In the future, there are some research directions across the following directions for DeepSeek-R1.

  • General Capability: Currently, the capabilities of DeepSeek-R1 fall short of DeepSeek-V3 in tasks such as function calling, multi-turn, complex role-playing, and JSON output. Moving forward, we plan to explore how long CoT can be leveraged to enhance tasks in these fields.
  • Language Mixing: DeepSeek-R1 is currently optimized for Chinese and English, which may result in language mixing issues when handling queries in other languages. For instance, DeepSeek-R1 might use English for reasoning and responses, even if the query is in a language other than English or Chinese. We aim to address this limitation in future updates.
  • Prompting Engineering: When evaluating DeepSeek-R1, we observe that it is sensitive to prompts. Few-shot prompting consistently degrades its performance.

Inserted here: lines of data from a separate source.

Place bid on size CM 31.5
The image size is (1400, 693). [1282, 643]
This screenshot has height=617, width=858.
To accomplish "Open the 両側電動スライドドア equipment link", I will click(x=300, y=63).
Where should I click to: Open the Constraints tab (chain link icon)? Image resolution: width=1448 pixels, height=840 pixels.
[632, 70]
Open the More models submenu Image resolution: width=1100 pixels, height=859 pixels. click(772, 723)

Therefore, we recommend users directly describe the problem and specify the output format using a zero-shot setting for optimal results.
  • Software Engineering Tasks: Due to the long evaluation times, which impact the efficiency of the RL process, large-scale RL has not been applied extensively in software engineering tasks. As a result, DeepSeek-R1 has not demonstrated a huge improvement over DeepSeek-V3 on software engineering benchmarks. Future versions will address this by implementing rejection sampling on software engineering data or incorporating asynchronous evaluations during the RL process to improve efficiency.